"We've been on operation slick streets most of the day," said Tulsa police officer Craig Murray, his pink patrol car standing out even more so against the blanket of white.
"Listening to the radio today, it wasn't bad, there were a few crashes, there's still a few crashes going on," he said.
Some, apparently solo, like the Nissan which slid off the road, and got stuck with it's rear tire in the air. A hazard mostly just encountered on side streets with the main roads looking like nothing even happened last night. But those neighborhoods?
"The neighborhoods people hopefully are gonna remember yeah they've got to drive slow and easy, be patient, give themselves plenty of time and not get in a hurry," he said.
Taking plenty of time herself, Alva Reese.
"All this for some blueberries? I like to put blueberries in yogurt," she said.
She took the bus to 41st and Harvard, and hit her own snow hazard when trying to use the sidewalks.

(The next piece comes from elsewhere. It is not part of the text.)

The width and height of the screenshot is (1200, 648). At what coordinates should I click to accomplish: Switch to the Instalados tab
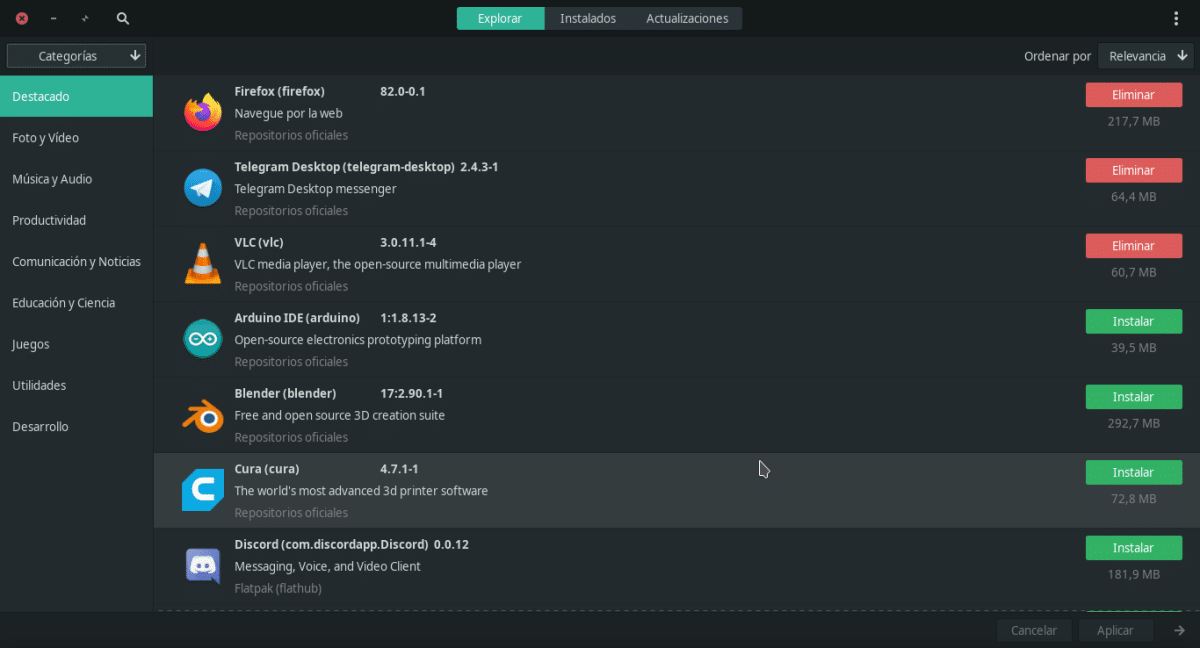pyautogui.click(x=588, y=19)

"Very distinctly I had a little bit of problems because they didn't clean the sidewalks, and it'd be nice if we could get the city to come out with some snow plows, especially by groceries stores and by bus stops," she said.
Meanwhile, trying to plow a nearby parking lot in full Bobcat wheelie mode, Rob Bryan, who was just too dang busy trying to keep up with his schedule to do an interview. On the flip side, and not worried in the least by all the snow, 8 year-old Ryan.
"Have you heard whether or not there's going to be school tomorrow? There isn't. What? Really, there isn't. Breaking News. Uh huh, there isn't," he smiled.
Officials pointing to those pesky side streets that still look more Sochi than Tulsa.
"Once that sun goes down, we're going to be looking at black ice," said Murray.
So take it slow out there, unless you're on a sled at the top of a well packed hill. Then by all means, go for it.